Aknemin
minocycline hydrochloride
Pharmacologic class: Tetracycline
Therapeutic class: Anti-infective
Pregnancy risk category D
Action
Binds reversibly to 30S ribosome, inhibiting bacterial protein synthesis
Availability
Capsules: 50 mg, 75 mg, 100 mg
Capsules (pellet-filled): 50 mg, 100 mg
Microspheres (sustained-release): 1 mg
Suspension: 50 mg/5 ml
Tablets: 50 mg, 75 mg, 100 mg
Indications and dosages
➣ Infections caused by susceptible organisms
Adults: Initially, 200 mg P.O. then 100 mg P.O. q 12 hours or 50 mg P.O. q 6 hours
Children ages 8 and older: 4 mg/kg P.O. followed by 2 mg/kg q 12 hours
➣ Gonorrhea in penicillin-sensitive patients
Adults: Initially, 200 mg P.O., then 100 mg q 12 hours for at least 4 days
➣ Uncomplicated gonococcal urethritis in men
Adults: 100 mg P.O. q 12 hours for 5 days
➣ Syphilis
Adults: Initially, 200 mg P.O., then 100 mg q 12 hours for 10 to 15 days
➣ Acne
Adults: 50 mg P.O. one to three times daily
Dosage adjustment
• Renal impairment
Contraindications
• Hypersensitivity to drug, its components, or tetracyclines
Precautions
Use cautiously in:
• sulfite sensitivity, renal disease, hepatic impairment, nephrogenic diabetes insipidus
• cachectic or debilitated patients
• pregnant (last half of pregnancy) or breastfeeding patients
• children younger than age 8 (not recommended).
Administration
• Ask patient about sulfite sensitivity before giving.
• Give with 8 oz. of water, with or without food.
• Know that drug is used in penicillin-sensitive patients.
Adverse reactions
CNS: headache
CV: pericarditis
EENT: pharyngitis
GI: nausea, vomiting, diarrhea, oral candidiasis, stomatitis, mouth ulcers
GU: bladder or vaginal yeast infection
Metabolic: eosinophilia, hemolytic anemia, thrombocytopenia
Skin: photosensitivity, rash
Other: dental caries; dental infection; gingivitis; periodontitis; tooth disorder, pain, or discoloration; superinfection; hypersensitivity reactions including anaphylaxis
Interactions
Drug-drug.
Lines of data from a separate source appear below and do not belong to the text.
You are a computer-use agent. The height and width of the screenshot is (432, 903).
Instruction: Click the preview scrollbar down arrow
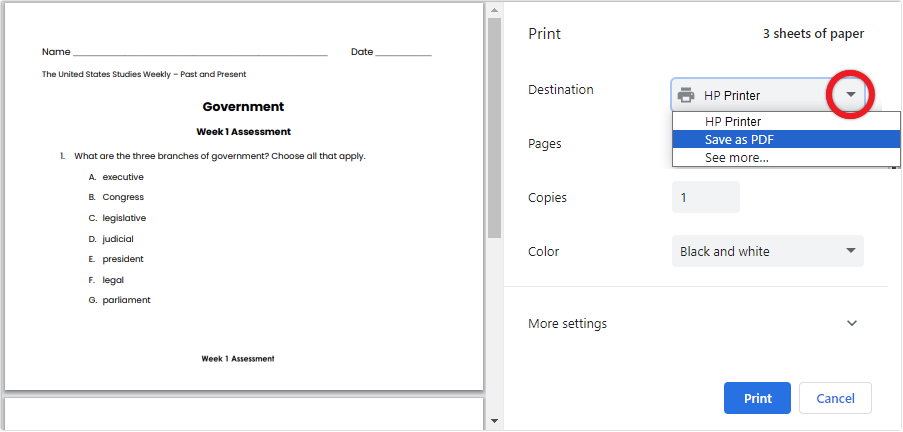tap(494, 421)
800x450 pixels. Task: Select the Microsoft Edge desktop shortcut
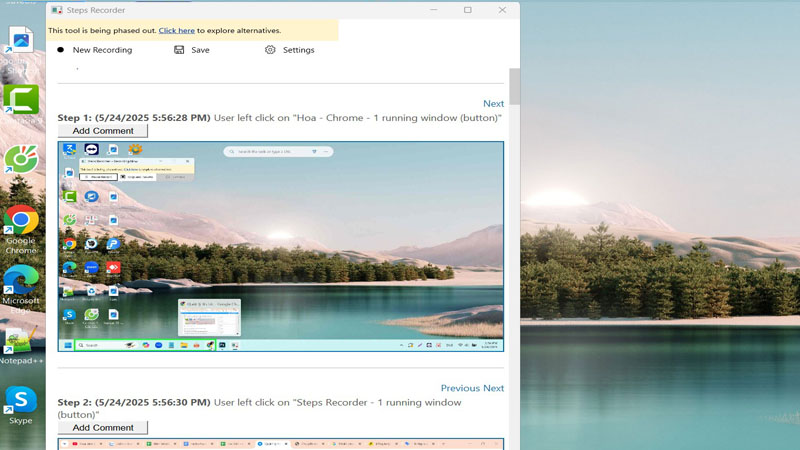pyautogui.click(x=21, y=281)
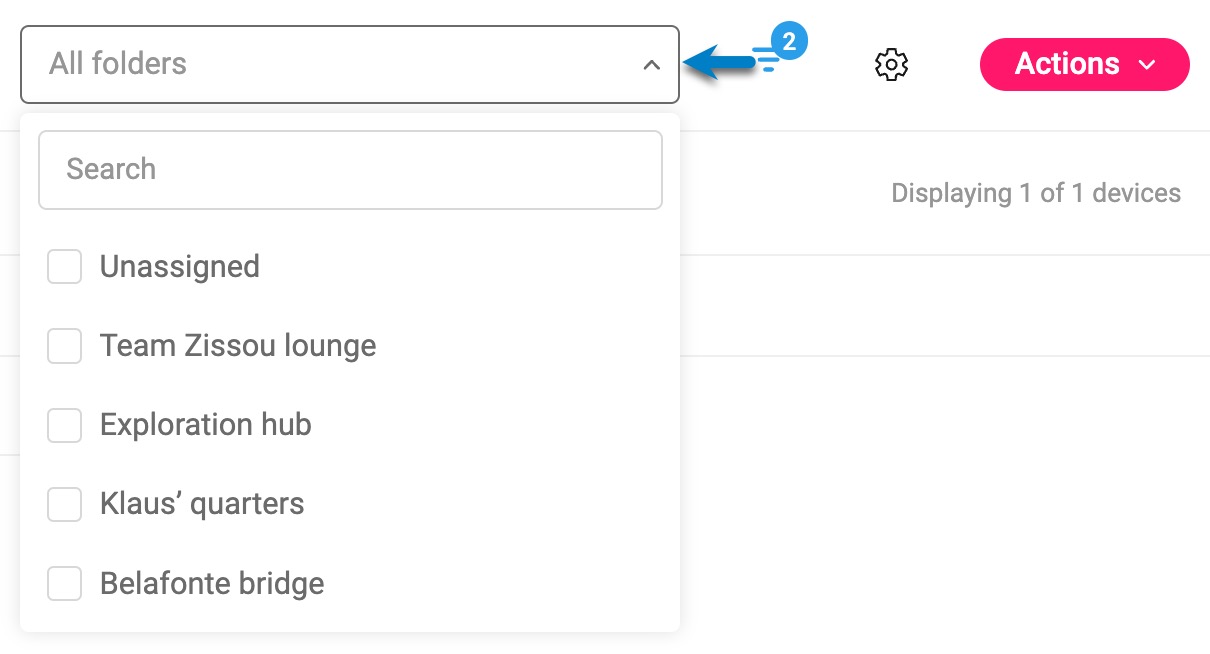The height and width of the screenshot is (654, 1210).
Task: Choose the Unassigned folder label
Action: coord(180,267)
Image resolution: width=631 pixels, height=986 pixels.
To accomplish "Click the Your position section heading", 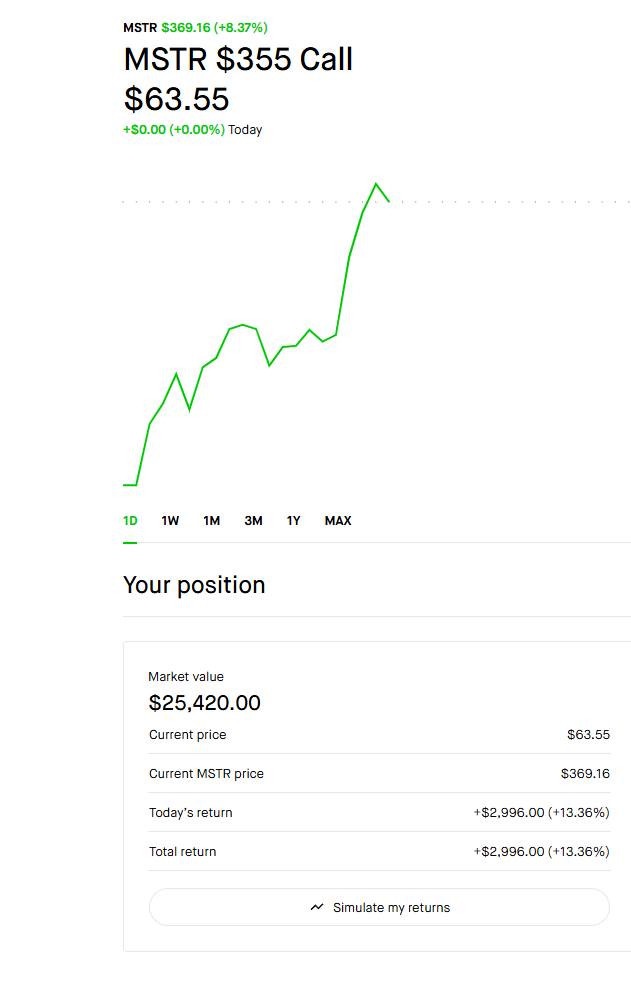I will [194, 585].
Adsorbent antidiarrheals: decreased minocycline absorption
Antacids containing aluminum, calcium, or magnesium; calcium, iron, and magnesium supplements; sodium bicarbonate: decreased minocycline absorption
Cholestyramine, colestipol: decreased oral absorption of minocycline
Hormonal contraceptives: decreased contraceptive efficacy
Methoxyflurane: nephrotoxicity
Penicillin: interference with bactericidal action of penicillin
Sucralfate: blocked absorption of minocycline
Warfarin: increased anticoagulant effect
Drug-diagnostic tests. Alanine aminotransferase, alkaline phosphatase, amylase, aspartate aminotransferase, bilirubin, blood urea nitrogen: increased levels
Hemoglobin, platelets, neutrophils, white blood cells: decreased levels
Urinary catecholamines: false elevation
Drug-food. Dairy products: decreased minocycline absorption
Drug-behaviors. Alcohol use: decreased antibiotic effect
Sun exposure: increased risk of photosensitivity reaction
Patient monitoring
• Assess patient's oral health closely for dental problems.
• Monitor patient for superinfection, especially oral, bladder, and vaginal yeast infections.
• Evaluate CBC and renal and liver function tests frequently.
See Watch closely for hypersensitivity reactions, including anaphylaxis.
Patient teaching
• Tell patient he may take with or without food, followed by a full glass of water. Instruct him to space doses evenly over 24 hours and to take one dose 1 hour before bedtime.
• Advise patient not to take with antacids or iron, calcium, or magnesium products.
See Instruct patient to immediately report fever, chills, skin rash, unusual bleeding or bruising, sore throat, or mouth pain or discomfort.
• Stress importance of good oral hygiene to minimize adverse oral and dental effects.
• Tell patient to complete entire course of therapy even after symptoms improve.
See Caution patient not to use outdated minocycline because it may cause serious kidney disease.
• Inform female patient that drug may make hormonal contraceptives ineffective. Urge her to use barrier contraception.
• Tell pregnant patient that drug may stain fetus' teeth if taken during last half of pregnancy.
• Advise female patient to tell prescriber if she is breastfeeding.
• As appropriate, review all other significant and life-threatening adverse reactions and interactions, especially those related to the drugs, tests, foods, and behaviors mentioned above.